- Sire: Giant's Causeway
- Grandsire: Storm Cat
- Dam: Glasgow's Gold
- Damsire: Seeking The Gold
- Sex: Colt
- Foaled: 2004
- Country: United States
- Colour: Chestnut
- Breeder: Richard Nip
- Owner: Mark H. Stanley
- Trainer: Dale L. Romans
- Record: 30: 6-4-3 (to date)
- Earnings: $1,033,346(to date)

Major wins
- Gardenia Handicap (2008) Delaware Handicap (2009) Ruffian Handicap (2009)

= Swift Temper =

American-bred Thoroughbred racehorse

Swift Temper (foaled 2004 in Kentucky) is an American Thoroughbred racehorse. Bred by Richard Nip, she was out of the winning mare Glasgow's Gold, a daughter of Seeking the Gold.

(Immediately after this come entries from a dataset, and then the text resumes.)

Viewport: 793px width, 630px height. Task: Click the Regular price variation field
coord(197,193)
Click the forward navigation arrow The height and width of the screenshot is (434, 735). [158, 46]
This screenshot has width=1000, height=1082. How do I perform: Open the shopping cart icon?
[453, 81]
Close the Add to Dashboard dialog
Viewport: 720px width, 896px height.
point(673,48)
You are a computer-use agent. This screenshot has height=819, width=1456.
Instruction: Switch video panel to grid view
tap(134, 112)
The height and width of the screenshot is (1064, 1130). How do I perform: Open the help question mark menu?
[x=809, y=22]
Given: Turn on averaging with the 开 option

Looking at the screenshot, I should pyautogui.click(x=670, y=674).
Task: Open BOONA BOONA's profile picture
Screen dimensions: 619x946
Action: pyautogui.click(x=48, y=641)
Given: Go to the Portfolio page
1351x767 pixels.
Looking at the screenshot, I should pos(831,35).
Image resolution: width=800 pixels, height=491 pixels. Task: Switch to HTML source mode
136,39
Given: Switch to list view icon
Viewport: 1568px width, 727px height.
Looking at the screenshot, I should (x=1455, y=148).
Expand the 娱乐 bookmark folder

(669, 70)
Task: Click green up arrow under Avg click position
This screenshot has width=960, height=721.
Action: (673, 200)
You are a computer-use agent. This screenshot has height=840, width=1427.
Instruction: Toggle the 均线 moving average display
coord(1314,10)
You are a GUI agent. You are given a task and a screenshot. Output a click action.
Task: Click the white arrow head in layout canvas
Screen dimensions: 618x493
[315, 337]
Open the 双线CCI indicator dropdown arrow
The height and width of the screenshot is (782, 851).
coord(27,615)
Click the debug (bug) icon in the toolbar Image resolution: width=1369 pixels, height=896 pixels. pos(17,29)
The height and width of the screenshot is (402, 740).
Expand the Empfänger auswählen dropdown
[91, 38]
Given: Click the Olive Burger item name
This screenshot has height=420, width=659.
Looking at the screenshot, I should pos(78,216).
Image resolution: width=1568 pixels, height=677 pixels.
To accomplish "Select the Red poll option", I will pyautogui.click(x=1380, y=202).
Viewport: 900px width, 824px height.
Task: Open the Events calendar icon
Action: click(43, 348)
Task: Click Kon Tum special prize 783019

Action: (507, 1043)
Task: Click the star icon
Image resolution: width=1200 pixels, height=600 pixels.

A son of Mr Prospector, she was sired by Giant's Causeway, the 2000 European Horse of the Year and son of Storm Cat.

Swift Temper is owned by Mark H. Stanley and trained by Dale Romans. The Chestnut mare made a surge on the racing environment when she won the Delaware Handicap over Icon Project. After coming off of a well beaten second in the grade one Personal Ensign Stakes, just 13 days after she won the Ruffian Handicap. Made 3:5 betting favorite in the Spinster Stakes at keenland, she was beaten by longshot Muska.